> _REQUIRED WORK_
Search the records for the word "column" and report each line that has it.

------------------------

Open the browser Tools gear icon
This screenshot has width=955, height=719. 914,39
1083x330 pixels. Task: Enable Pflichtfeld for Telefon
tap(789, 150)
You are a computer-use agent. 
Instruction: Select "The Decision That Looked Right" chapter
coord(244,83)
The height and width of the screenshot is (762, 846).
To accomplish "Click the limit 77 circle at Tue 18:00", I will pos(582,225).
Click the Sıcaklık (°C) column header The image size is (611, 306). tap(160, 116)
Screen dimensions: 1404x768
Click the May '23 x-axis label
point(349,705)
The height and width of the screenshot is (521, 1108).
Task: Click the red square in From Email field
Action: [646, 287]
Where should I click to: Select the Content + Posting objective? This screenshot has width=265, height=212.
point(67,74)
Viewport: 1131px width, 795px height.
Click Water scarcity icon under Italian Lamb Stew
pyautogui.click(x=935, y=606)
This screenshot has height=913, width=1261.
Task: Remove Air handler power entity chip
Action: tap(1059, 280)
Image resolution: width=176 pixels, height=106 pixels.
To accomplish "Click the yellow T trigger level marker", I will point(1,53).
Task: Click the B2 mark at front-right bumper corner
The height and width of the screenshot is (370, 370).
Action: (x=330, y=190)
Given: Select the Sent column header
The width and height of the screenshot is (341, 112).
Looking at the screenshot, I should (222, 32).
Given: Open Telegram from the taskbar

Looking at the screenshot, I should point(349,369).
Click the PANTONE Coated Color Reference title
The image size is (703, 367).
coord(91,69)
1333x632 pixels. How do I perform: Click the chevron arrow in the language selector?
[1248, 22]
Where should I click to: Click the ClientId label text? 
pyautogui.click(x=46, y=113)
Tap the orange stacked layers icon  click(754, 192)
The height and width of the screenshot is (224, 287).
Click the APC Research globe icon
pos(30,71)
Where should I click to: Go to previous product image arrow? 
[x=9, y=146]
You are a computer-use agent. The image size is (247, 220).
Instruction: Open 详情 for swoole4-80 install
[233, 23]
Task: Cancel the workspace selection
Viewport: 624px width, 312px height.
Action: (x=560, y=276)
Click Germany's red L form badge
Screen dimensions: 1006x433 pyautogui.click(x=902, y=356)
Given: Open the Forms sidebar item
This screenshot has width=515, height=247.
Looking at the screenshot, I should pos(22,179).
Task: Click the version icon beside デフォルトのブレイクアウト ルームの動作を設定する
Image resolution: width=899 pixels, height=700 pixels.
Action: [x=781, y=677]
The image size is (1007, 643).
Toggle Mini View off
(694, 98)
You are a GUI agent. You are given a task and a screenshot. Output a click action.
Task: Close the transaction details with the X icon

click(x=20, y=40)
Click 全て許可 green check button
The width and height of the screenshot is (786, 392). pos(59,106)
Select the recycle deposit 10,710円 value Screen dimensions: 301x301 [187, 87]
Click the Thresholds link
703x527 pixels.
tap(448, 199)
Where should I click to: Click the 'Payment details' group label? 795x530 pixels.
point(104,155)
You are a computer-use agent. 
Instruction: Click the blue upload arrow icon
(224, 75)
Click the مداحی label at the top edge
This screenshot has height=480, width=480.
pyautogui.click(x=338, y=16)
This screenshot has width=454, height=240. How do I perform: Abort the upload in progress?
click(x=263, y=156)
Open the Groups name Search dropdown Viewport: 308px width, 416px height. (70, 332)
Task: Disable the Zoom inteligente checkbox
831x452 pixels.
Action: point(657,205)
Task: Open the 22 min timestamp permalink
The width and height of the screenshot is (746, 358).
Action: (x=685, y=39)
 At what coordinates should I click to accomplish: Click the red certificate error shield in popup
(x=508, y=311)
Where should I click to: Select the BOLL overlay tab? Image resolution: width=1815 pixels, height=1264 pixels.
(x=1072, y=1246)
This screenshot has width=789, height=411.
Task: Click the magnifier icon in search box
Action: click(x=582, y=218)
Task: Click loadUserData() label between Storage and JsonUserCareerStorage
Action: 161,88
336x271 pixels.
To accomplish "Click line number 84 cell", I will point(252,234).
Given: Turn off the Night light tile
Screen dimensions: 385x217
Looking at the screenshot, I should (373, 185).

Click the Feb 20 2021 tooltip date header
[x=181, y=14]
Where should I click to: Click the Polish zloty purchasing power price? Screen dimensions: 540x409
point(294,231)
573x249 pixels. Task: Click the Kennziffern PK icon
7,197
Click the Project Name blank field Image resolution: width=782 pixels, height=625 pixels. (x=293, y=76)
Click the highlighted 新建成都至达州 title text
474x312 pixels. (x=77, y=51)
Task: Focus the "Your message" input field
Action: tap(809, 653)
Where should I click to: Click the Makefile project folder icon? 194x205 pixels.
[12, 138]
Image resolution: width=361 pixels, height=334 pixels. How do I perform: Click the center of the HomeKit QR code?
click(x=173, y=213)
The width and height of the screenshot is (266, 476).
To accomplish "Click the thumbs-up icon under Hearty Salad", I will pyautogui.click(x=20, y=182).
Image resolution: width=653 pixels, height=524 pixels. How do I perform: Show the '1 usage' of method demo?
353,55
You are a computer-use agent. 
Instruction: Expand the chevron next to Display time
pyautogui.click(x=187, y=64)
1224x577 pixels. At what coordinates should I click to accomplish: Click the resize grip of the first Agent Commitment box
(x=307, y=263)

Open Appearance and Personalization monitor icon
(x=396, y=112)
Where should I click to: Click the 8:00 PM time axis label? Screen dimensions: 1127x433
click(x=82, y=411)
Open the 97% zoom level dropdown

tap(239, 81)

------------------------

> _THE COMPLETED TASK_
Click the Sıcaklık (°C) column header The image size is (611, 306). tap(160, 116)
Given: Select the Sent column header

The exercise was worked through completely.